┌──

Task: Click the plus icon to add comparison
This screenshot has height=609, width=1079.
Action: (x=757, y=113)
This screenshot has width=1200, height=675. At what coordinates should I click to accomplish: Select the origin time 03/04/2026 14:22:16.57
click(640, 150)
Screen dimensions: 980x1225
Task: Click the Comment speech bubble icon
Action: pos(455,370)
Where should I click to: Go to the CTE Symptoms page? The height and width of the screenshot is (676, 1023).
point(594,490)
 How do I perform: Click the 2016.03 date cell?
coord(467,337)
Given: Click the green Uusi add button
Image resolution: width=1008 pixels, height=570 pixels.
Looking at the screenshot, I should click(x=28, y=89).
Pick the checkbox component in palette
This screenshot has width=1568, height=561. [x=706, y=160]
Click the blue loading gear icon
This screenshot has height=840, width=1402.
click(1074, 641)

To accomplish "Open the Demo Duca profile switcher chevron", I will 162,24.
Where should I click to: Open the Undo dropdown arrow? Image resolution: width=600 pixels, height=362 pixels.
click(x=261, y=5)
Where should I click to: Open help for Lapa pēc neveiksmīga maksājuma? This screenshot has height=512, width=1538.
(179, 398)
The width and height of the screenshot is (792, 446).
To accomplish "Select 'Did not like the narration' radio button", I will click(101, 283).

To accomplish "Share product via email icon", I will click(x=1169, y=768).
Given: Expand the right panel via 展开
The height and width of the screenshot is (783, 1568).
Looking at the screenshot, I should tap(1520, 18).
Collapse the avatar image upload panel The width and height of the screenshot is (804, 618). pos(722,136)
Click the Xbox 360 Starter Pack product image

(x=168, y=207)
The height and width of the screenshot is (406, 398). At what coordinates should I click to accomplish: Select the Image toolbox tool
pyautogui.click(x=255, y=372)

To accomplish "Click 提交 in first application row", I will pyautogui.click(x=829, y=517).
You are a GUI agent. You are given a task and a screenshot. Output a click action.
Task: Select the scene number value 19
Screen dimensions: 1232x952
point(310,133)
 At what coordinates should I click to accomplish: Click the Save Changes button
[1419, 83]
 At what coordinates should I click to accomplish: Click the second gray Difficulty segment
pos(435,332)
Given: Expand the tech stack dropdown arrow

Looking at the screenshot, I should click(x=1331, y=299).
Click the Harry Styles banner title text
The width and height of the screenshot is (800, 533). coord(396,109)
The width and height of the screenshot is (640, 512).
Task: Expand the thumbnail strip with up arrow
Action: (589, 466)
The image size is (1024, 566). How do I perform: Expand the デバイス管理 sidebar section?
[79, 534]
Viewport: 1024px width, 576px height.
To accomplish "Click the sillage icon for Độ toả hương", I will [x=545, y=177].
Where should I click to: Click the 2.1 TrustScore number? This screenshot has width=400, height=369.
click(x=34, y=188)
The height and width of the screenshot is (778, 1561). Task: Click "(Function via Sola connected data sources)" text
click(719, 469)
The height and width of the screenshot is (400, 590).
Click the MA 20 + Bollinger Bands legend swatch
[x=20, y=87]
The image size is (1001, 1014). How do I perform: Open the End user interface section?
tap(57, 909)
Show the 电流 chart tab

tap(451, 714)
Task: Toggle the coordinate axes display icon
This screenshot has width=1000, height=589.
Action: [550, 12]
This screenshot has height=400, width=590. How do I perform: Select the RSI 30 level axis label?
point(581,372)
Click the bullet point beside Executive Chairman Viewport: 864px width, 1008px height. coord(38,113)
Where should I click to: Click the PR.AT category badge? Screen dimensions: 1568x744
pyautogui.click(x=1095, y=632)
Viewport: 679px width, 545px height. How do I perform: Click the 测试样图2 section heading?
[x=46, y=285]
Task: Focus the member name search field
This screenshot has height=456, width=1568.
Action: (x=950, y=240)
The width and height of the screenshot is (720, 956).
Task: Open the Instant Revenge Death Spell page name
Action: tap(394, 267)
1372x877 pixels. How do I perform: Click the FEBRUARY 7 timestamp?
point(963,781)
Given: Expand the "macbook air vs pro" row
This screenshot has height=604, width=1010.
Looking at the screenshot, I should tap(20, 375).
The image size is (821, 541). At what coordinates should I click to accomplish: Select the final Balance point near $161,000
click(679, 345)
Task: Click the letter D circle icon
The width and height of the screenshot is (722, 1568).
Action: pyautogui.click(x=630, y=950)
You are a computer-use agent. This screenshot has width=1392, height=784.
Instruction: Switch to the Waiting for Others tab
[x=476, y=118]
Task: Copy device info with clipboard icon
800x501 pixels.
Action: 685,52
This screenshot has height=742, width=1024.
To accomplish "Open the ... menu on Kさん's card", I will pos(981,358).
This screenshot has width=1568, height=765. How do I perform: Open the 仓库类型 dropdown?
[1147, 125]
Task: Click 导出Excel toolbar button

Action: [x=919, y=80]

└──

--- Exercise ---
Go through the listing and copy all of it exactly.

--- Result of the task ---
Task: Click the plus icon to add comparison
This screenshot has height=609, width=1079.
Action: (x=757, y=113)
This screenshot has width=1200, height=675. At what coordinates should I click to accomplish: Select the origin time 03/04/2026 14:22:16.57
click(640, 150)
Screen dimensions: 980x1225
Task: Click the Comment speech bubble icon
Action: pos(455,370)
Where should I click to: Go to the CTE Symptoms page? The height and width of the screenshot is (676, 1023).
point(594,490)
 How do I perform: Click the 2016.03 date cell?
coord(467,337)
Given: Click the green Uusi add button
Image resolution: width=1008 pixels, height=570 pixels.
Looking at the screenshot, I should click(x=28, y=89).
Pick the checkbox component in palette
This screenshot has width=1568, height=561. [x=706, y=160]
Click the blue loading gear icon
This screenshot has height=840, width=1402.
click(1074, 641)

To accomplish "Open the Demo Duca profile switcher chevron", I will 162,24.
Where should I click to: Open the Undo dropdown arrow? Image resolution: width=600 pixels, height=362 pixels.
click(x=261, y=5)
Where should I click to: Open help for Lapa pēc neveiksmīga maksājuma? This screenshot has height=512, width=1538.
(179, 398)
The width and height of the screenshot is (792, 446).
To accomplish "Select 'Did not like the narration' radio button", I will click(101, 283).

To accomplish "Share product via email icon", I will click(x=1169, y=768).
Given: Expand the right panel via 展开
The height and width of the screenshot is (783, 1568).
Looking at the screenshot, I should tap(1520, 18).
Collapse the avatar image upload panel The width and height of the screenshot is (804, 618). pos(722,136)
Click the Xbox 360 Starter Pack product image

(x=168, y=207)
The height and width of the screenshot is (406, 398). At what coordinates should I click to accomplish: Select the Image toolbox tool
pyautogui.click(x=255, y=372)

To accomplish "Click 提交 in first application row", I will pyautogui.click(x=829, y=517).
You are a GUI agent. You are given a task and a screenshot. Output a click action.
Task: Select the scene number value 19
Screen dimensions: 1232x952
point(310,133)
 At what coordinates should I click to accomplish: Click the Save Changes button
[1419, 83]
 At what coordinates should I click to accomplish: Click the second gray Difficulty segment
pos(435,332)
Given: Expand the tech stack dropdown arrow

Looking at the screenshot, I should click(x=1331, y=299).
Click the Harry Styles banner title text
The width and height of the screenshot is (800, 533). coord(396,109)
The width and height of the screenshot is (640, 512).
Task: Expand the thumbnail strip with up arrow
Action: (589, 466)
The image size is (1024, 566). How do I perform: Expand the デバイス管理 sidebar section?
[79, 534]
Viewport: 1024px width, 576px height.
To accomplish "Click the sillage icon for Độ toả hương", I will [x=545, y=177].
Where should I click to: Click the 2.1 TrustScore number? This screenshot has width=400, height=369.
click(x=34, y=188)
The height and width of the screenshot is (778, 1561). Task: Click "(Function via Sola connected data sources)" text
click(719, 469)
The height and width of the screenshot is (400, 590).
Click the MA 20 + Bollinger Bands legend swatch
[x=20, y=87]
The image size is (1001, 1014). How do I perform: Open the End user interface section?
tap(57, 909)
Show the 电流 chart tab

tap(451, 714)
Task: Toggle the coordinate axes display icon
This screenshot has width=1000, height=589.
Action: [550, 12]
This screenshot has height=400, width=590. How do I perform: Select the RSI 30 level axis label?
point(581,372)
Click the bullet point beside Executive Chairman Viewport: 864px width, 1008px height. coord(38,113)
Where should I click to: Click the PR.AT category badge? Screen dimensions: 1568x744
pyautogui.click(x=1095, y=632)
Viewport: 679px width, 545px height. How do I perform: Click the 测试样图2 section heading?
[x=46, y=285]
Task: Focus the member name search field
This screenshot has height=456, width=1568.
Action: (x=950, y=240)
The width and height of the screenshot is (720, 956).
Task: Open the Instant Revenge Death Spell page name
Action: tap(394, 267)
1372x877 pixels. How do I perform: Click the FEBRUARY 7 timestamp?
point(963,781)
Given: Expand the "macbook air vs pro" row
This screenshot has height=604, width=1010.
Looking at the screenshot, I should tap(20, 375).
The image size is (821, 541). At what coordinates should I click to accomplish: Select the final Balance point near $161,000
click(679, 345)
Task: Click the letter D circle icon
The width and height of the screenshot is (722, 1568).
Action: pyautogui.click(x=630, y=950)
You are a computer-use agent. This screenshot has width=1392, height=784.
Instruction: Switch to the Waiting for Others tab
[x=476, y=118]
Task: Copy device info with clipboard icon
800x501 pixels.
Action: 685,52
This screenshot has height=742, width=1024.
To accomplish "Open the ... menu on Kさん's card", I will pos(981,358).
This screenshot has width=1568, height=765. How do I perform: Open the 仓库类型 dropdown?
[1147, 125]
Task: Click 导出Excel toolbar button

Action: [x=919, y=80]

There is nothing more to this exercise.